----- Source material -----

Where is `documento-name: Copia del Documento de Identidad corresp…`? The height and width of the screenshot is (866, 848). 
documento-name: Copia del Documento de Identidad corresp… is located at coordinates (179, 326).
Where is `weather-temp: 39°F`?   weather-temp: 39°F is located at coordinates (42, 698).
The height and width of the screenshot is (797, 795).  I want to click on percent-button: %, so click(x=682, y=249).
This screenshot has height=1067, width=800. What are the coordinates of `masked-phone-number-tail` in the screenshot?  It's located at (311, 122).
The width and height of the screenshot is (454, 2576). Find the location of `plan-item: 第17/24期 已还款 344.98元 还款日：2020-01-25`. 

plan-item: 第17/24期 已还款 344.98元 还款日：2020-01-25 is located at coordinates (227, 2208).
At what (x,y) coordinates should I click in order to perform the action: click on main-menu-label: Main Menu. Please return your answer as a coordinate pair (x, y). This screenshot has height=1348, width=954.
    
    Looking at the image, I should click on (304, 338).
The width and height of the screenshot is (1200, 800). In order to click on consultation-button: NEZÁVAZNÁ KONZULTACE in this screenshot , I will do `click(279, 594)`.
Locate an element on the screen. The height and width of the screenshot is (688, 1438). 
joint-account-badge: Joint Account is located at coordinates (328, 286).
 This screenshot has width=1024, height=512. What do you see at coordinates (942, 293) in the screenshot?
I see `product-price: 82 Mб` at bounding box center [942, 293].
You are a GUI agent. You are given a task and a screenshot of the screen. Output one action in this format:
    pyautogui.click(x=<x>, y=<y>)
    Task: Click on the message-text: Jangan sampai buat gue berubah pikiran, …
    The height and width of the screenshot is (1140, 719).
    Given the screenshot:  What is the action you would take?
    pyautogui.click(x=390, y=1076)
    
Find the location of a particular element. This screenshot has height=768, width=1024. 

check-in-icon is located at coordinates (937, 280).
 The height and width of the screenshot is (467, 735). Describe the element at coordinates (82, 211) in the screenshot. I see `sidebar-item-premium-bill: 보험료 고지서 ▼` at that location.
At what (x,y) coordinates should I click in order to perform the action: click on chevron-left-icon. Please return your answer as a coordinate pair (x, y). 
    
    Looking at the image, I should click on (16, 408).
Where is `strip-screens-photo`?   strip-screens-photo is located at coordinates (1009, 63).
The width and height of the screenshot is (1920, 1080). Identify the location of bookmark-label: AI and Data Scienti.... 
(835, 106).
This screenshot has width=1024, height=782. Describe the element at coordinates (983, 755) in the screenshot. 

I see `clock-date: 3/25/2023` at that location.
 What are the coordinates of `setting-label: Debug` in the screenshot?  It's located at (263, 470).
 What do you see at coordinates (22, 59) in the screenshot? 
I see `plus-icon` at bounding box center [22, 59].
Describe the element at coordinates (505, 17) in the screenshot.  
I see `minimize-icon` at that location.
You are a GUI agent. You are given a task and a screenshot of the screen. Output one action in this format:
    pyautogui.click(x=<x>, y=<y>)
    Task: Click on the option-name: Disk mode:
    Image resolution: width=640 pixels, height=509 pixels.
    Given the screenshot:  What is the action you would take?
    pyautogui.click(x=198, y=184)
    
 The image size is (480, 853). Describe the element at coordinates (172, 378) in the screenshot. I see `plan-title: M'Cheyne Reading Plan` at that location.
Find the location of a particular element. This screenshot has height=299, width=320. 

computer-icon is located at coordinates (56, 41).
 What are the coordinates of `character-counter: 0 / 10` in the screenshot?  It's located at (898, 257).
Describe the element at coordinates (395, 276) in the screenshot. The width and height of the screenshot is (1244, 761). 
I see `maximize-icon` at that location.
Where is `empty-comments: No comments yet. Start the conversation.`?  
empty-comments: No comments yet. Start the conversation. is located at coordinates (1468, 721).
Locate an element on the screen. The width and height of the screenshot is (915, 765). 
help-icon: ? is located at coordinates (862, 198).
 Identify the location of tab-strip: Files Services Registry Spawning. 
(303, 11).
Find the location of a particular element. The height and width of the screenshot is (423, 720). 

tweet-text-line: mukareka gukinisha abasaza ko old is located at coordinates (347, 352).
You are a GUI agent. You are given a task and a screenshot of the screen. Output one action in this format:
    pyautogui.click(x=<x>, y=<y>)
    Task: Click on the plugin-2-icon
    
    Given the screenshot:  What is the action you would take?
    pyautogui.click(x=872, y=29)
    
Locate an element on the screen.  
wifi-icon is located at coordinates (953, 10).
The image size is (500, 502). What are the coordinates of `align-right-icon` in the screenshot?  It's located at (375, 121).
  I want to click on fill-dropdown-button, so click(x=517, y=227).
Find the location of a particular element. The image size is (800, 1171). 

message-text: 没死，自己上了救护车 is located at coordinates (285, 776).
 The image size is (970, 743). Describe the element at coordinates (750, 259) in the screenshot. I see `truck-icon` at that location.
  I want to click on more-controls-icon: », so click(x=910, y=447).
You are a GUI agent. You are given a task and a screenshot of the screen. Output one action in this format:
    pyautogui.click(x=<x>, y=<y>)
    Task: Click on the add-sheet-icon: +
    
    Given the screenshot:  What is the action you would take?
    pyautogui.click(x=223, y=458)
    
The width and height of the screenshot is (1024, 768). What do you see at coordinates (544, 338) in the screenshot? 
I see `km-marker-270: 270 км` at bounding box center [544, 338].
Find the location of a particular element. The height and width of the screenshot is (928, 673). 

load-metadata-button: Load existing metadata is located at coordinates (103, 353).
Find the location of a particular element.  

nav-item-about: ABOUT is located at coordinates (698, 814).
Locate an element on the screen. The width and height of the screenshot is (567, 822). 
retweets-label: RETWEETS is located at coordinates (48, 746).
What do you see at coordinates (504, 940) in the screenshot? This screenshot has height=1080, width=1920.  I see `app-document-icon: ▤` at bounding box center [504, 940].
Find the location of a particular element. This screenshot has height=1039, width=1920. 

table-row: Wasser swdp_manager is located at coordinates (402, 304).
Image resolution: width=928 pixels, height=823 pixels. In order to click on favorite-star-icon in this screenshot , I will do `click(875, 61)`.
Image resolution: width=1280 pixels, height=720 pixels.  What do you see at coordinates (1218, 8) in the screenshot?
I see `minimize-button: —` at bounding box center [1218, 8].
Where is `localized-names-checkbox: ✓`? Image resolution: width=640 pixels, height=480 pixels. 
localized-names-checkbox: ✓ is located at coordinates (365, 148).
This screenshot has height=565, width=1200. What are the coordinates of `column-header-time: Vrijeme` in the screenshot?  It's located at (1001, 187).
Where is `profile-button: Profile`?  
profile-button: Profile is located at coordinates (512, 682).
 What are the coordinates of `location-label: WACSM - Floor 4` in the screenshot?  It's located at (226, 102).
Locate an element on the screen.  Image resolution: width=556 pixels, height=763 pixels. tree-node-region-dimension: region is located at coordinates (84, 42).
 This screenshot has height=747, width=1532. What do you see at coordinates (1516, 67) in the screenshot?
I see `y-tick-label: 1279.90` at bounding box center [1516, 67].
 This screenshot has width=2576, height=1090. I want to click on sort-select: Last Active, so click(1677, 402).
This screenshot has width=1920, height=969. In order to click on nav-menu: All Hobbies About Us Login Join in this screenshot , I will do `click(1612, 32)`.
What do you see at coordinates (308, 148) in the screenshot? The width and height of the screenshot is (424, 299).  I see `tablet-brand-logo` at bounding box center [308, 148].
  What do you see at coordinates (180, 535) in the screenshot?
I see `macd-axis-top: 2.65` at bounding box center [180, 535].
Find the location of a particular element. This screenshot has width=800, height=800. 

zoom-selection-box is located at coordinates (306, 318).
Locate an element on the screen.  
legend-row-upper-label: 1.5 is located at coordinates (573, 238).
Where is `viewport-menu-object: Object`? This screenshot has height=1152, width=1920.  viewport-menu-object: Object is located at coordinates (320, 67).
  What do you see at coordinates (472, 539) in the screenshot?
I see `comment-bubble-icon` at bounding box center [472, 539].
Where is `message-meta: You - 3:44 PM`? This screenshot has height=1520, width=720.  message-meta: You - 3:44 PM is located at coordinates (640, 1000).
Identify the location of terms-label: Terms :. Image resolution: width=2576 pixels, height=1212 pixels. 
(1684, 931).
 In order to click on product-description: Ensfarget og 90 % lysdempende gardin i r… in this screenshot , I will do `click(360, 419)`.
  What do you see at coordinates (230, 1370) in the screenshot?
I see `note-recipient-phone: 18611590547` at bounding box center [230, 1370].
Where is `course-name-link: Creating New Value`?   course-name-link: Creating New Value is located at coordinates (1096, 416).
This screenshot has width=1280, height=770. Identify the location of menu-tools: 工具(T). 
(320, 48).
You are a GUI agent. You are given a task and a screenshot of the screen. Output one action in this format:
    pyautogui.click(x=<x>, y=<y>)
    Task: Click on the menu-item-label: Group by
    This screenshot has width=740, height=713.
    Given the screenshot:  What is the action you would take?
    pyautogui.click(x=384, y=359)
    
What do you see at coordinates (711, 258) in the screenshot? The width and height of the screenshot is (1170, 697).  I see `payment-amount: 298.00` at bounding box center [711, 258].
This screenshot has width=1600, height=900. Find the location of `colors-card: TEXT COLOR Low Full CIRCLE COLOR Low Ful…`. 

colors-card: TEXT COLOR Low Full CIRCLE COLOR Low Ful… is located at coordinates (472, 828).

-----

# Work instruction
Rewrite everything from the line containing "This screenshot has width=1024, height=782." down to the line containing "wifi-icon is located", swapping "Locate an element on the screen" for "Find an element on the screen" and leaving all else unchanged.

# Response to this exercise
This screenshot has width=1024, height=782. Describe the element at coordinates (983, 755) in the screenshot. 

I see `clock-date: 3/25/2023` at that location.
 What are the coordinates of `setting-label: Debug` in the screenshot?  It's located at (263, 470).
 What do you see at coordinates (22, 59) in the screenshot? 
I see `plus-icon` at bounding box center [22, 59].
Describe the element at coordinates (505, 17) in the screenshot.  
I see `minimize-icon` at that location.
You are a GUI agent. You are given a task and a screenshot of the screen. Output one action in this format:
    pyautogui.click(x=<x>, y=<y>)
    Task: Click on the option-name: Disk mode:
    Image resolution: width=640 pixels, height=509 pixels.
    Given the screenshot:  What is the action you would take?
    pyautogui.click(x=198, y=184)
    
 The image size is (480, 853). Describe the element at coordinates (172, 378) in the screenshot. I see `plan-title: M'Cheyne Reading Plan` at that location.
Find the location of a particular element. This screenshot has height=299, width=320. 

computer-icon is located at coordinates (56, 41).
 What are the coordinates of `character-counter: 0 / 10` in the screenshot?  It's located at (898, 257).
Describe the element at coordinates (395, 276) in the screenshot. The width and height of the screenshot is (1244, 761). 
I see `maximize-icon` at that location.
Where is `empty-comments: No comments yet. Start the conversation.`?  
empty-comments: No comments yet. Start the conversation. is located at coordinates (1468, 721).
Find an element on the screen. The width and height of the screenshot is (915, 765). 
help-icon: ? is located at coordinates (862, 198).
 Identify the location of tab-strip: Files Services Registry Spawning. 
(303, 11).
Find the location of a particular element. The height and width of the screenshot is (423, 720). 

tweet-text-line: mukareka gukinisha abasaza ko old is located at coordinates (347, 352).
You are a GUI agent. You are given a task and a screenshot of the screen. Output one action in this format:
    pyautogui.click(x=<x>, y=<y>)
    Task: Click on the plugin-2-icon
    
    Given the screenshot:  What is the action you would take?
    pyautogui.click(x=872, y=29)
    
Find an element on the screen.  
wifi-icon is located at coordinates (953, 10).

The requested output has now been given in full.